→ **Assignment 1**
List every person named in the boxing excerpt below.
→ **Assignment 2**
Reproduce the boxing excerpt below verbatim between "Fast-forward to Act" and "1995, was up to.", inclusive.
→ **Assignment 3**
Answer these questions using the boxing excerpt below.
(a) In what year did Miller die?
(b) What injury caused the postponement of Tyson's bout with Buster Mathis Jr.?
(c) In which city did that bout eventually take place?

Selected extract START

The only certainty is that “Fan Man” – Miller, who would commit suicide, hanging himself from a tree in a remote part of Alaska in 2002 – is the one who came out the worst for wear. Intending to land in the middle of the ring, his chute became tangled in the overhead lights, causing him to land on the top strand of ropes, after which he tumbled awkwardly into a group of startled spectators. It spoke much as to the jinxed nature of Miller’s life that the ringside seats he toppled into were filled by Minister Louis Farrakhan and his Nation of Islam security detail, who were none too pleased to have an unidentified white guy unexpectedly arrive in their midst. The intruder was beaten unconscious by big, burly dudes brandishing walkie-talkies as makeshift clubs.
“It was a heavyweight fight,” a well-bruised Miller said afterward, “and I was the only guy who got knocked out.”
Fast-forward to Act III, which was to have shared the TV and local Las Vegas audience with another high-profile boxing event, Mike Tyson’s bout with Buster Mathis Jr., scheduled to take place on the same night just down the Strip at the MGM Grand. But that bout was postponed a few days earlier because of a fractured thumb on Tyson’s right hand. It eventually took place the following month, on Dec. 16 in Philadelphia, with Tyson winning on a third-round knockout. Not that Holyfield was overly concerned about what a rusted Iron Mike, whose only fight after leaving prison was a first-round disqualification win over the oafish Peter McNeeley on Aug. 19, 1995, was up to.

Selected extract END
Data excerpts START

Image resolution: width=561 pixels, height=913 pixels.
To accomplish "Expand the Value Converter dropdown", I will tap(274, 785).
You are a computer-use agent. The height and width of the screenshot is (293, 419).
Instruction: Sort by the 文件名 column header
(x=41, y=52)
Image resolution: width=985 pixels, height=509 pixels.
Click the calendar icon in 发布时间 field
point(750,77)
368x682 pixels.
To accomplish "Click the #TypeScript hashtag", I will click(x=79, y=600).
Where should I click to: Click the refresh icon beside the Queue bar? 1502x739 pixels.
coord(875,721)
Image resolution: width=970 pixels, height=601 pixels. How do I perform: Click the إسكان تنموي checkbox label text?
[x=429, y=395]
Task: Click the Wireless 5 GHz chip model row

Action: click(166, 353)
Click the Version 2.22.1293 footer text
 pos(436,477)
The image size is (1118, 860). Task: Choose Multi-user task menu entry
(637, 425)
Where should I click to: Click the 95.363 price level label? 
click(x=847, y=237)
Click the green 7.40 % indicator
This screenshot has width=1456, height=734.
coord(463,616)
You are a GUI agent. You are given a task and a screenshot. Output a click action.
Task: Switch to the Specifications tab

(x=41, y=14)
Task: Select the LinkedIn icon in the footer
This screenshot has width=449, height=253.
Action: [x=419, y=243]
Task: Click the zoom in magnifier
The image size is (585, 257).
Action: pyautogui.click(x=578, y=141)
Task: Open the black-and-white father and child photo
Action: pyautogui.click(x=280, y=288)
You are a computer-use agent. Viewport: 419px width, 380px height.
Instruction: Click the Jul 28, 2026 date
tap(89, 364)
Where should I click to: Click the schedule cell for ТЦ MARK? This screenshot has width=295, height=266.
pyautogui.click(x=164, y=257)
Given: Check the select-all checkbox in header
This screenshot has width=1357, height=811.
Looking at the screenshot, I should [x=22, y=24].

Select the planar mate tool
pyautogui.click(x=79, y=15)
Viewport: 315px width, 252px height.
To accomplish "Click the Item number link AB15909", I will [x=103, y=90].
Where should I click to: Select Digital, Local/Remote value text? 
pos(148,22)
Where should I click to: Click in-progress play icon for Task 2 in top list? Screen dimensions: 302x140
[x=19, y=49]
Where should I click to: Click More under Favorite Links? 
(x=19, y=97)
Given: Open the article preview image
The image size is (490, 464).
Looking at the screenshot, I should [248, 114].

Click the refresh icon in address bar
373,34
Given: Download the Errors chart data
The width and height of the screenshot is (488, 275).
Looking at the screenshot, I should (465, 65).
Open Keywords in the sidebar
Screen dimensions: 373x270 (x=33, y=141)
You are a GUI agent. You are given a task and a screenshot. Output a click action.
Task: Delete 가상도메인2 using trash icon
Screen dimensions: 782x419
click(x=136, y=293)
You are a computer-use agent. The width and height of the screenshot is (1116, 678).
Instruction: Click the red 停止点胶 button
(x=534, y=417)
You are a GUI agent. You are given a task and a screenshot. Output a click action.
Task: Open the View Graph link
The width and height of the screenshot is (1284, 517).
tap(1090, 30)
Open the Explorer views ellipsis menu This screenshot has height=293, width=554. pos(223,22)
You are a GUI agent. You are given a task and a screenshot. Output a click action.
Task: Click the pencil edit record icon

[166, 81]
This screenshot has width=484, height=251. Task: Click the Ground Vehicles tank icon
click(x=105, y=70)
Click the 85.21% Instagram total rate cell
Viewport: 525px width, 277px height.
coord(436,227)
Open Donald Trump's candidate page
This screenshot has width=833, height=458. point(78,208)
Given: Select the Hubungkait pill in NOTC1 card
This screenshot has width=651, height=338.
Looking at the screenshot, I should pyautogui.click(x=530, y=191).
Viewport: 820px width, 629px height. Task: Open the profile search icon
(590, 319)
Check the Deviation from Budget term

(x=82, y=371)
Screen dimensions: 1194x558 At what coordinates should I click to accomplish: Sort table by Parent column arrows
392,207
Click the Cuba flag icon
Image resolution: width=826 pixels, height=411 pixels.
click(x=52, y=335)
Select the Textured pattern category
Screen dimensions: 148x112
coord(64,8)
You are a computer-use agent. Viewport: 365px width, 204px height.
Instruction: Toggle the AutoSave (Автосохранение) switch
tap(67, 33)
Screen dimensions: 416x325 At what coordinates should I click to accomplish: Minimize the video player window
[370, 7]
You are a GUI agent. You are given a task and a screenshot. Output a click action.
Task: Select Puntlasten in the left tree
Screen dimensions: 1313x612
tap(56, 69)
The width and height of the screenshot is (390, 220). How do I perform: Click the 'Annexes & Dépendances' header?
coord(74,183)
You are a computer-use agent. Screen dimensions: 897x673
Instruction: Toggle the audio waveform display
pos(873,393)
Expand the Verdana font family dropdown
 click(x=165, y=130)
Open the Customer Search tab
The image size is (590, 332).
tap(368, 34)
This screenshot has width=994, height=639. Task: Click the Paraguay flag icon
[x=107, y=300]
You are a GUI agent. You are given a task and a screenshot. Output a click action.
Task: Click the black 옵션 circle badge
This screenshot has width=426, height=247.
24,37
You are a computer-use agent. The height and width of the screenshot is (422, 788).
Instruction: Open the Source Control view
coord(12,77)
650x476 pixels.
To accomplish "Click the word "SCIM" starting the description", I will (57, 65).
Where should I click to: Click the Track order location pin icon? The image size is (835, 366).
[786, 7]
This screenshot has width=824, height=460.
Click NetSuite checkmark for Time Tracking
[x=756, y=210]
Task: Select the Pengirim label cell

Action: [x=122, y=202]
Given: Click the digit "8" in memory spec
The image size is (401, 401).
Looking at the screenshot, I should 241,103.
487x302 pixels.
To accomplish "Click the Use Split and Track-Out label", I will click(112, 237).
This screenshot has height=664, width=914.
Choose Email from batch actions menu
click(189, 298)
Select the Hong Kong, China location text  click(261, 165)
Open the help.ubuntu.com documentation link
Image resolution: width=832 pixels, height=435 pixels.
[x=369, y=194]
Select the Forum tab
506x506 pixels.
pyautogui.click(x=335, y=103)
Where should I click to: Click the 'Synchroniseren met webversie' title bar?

Data excerpts END

→ **Expected output 1**
Miller ("Fan Man"), Louis Farrakhan, Mike Tyson, Buster Mathis Jr., Holyfield, Peter McNeeley

→ **Expected output 2**
Fast-forward to Act III, which was to have shared the TV and local Las Vegas audience with another high-profile boxing event, Mike Tyson’s bout with Buster Mathis Jr., scheduled to take place on the same night just down the Strip at the MGM Grand. But that bout was postponed a few days earlier because of a fractured thumb on Tyson’s right hand. It eventually took place the following month, on Dec. 16 in Philadelphia, with Tyson winning on a third-round knockout. Not that Holyfield was overly concerned about what a rusted Iron Mike, whose only fight after leaving prison was a first-round disqualification win over the oafish Peter McNeeley on Aug. 19, 1995, was up to.

→ **Expected output 3**
(a) 2002
(b) A fractured thumb on Tyson's right hand
(c) Philadelphia